- _TASK STATEMENT_
Reproduce every line of the listing below verbatim, from the first entry to the last.

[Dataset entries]

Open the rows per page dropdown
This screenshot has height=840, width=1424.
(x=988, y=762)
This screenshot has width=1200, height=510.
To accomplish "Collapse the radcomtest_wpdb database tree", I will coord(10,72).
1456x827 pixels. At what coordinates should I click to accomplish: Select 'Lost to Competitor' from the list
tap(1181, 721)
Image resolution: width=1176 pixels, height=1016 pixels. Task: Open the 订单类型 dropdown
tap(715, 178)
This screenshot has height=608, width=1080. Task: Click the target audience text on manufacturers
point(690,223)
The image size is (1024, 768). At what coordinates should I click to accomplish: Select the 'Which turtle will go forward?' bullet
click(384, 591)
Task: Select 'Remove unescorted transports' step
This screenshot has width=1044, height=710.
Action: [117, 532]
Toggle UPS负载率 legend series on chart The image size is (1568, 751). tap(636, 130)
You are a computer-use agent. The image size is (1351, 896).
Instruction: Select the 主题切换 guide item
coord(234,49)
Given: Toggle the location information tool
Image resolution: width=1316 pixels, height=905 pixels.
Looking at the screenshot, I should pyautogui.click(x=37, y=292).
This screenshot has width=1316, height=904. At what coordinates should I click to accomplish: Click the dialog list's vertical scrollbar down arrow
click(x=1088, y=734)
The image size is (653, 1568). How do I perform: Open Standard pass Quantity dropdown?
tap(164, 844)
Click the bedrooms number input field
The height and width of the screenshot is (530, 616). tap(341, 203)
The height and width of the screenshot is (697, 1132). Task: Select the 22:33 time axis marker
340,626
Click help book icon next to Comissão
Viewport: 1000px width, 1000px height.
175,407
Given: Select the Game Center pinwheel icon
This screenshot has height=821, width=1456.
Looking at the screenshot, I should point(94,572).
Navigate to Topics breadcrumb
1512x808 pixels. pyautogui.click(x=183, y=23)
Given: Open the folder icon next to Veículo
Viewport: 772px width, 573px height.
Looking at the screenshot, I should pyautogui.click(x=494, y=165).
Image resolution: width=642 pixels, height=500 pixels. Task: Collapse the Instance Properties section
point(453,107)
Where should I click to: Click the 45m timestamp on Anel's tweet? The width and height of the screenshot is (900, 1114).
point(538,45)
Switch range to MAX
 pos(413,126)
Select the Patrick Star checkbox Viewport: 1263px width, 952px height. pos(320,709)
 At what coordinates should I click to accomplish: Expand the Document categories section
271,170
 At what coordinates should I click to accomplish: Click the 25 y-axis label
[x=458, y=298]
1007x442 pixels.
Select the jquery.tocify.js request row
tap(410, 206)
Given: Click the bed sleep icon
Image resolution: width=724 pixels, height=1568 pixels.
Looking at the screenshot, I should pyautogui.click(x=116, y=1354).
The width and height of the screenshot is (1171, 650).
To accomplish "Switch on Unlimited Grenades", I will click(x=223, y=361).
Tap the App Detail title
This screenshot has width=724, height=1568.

- _COMPLETED EXERCISE_
Open the rows per page dropdown
This screenshot has height=840, width=1424.
(x=988, y=762)
This screenshot has width=1200, height=510.
To accomplish "Collapse the radcomtest_wpdb database tree", I will coord(10,72).
1456x827 pixels. At what coordinates should I click to accomplish: Select 'Lost to Competitor' from the list
tap(1181, 721)
Image resolution: width=1176 pixels, height=1016 pixels. Task: Open the 订单类型 dropdown
tap(715, 178)
This screenshot has height=608, width=1080. Task: Click the target audience text on manufacturers
point(690,223)
The image size is (1024, 768). At what coordinates should I click to accomplish: Select the 'Which turtle will go forward?' bullet
click(384, 591)
Task: Select 'Remove unescorted transports' step
This screenshot has width=1044, height=710.
Action: [117, 532]
Toggle UPS负载率 legend series on chart The image size is (1568, 751). tap(636, 130)
You are a computer-use agent. The image size is (1351, 896).
Instruction: Select the 主题切换 guide item
coord(234,49)
Given: Toggle the location information tool
Image resolution: width=1316 pixels, height=905 pixels.
Looking at the screenshot, I should pyautogui.click(x=37, y=292).
This screenshot has width=1316, height=904. At what coordinates should I click to accomplish: Click the dialog list's vertical scrollbar down arrow
click(x=1088, y=734)
The image size is (653, 1568). How do I perform: Open Standard pass Quantity dropdown?
tap(164, 844)
Click the bedrooms number input field
The height and width of the screenshot is (530, 616). tap(341, 203)
The height and width of the screenshot is (697, 1132). Task: Select the 22:33 time axis marker
340,626
Click help book icon next to Comissão
Viewport: 1000px width, 1000px height.
175,407
Given: Select the Game Center pinwheel icon
This screenshot has height=821, width=1456.
Looking at the screenshot, I should point(94,572).
Navigate to Topics breadcrumb
1512x808 pixels. pyautogui.click(x=183, y=23)
Given: Open the folder icon next to Veículo
Viewport: 772px width, 573px height.
Looking at the screenshot, I should pyautogui.click(x=494, y=165).
Image resolution: width=642 pixels, height=500 pixels. Task: Collapse the Instance Properties section
point(453,107)
Where should I click to: Click the 45m timestamp on Anel's tweet? The width and height of the screenshot is (900, 1114).
point(538,45)
Switch range to MAX
 pos(413,126)
Select the Patrick Star checkbox Viewport: 1263px width, 952px height. pos(320,709)
 At what coordinates should I click to accomplish: Expand the Document categories section
271,170
 At what coordinates should I click to accomplish: Click the 25 y-axis label
[x=458, y=298]
1007x442 pixels.
Select the jquery.tocify.js request row
tap(410, 206)
Given: Click the bed sleep icon
Image resolution: width=724 pixels, height=1568 pixels.
Looking at the screenshot, I should pyautogui.click(x=116, y=1354).
The width and height of the screenshot is (1171, 650).
To accomplish "Switch on Unlimited Grenades", I will click(x=223, y=361).
Tap the App Detail title
This screenshot has width=724, height=1568.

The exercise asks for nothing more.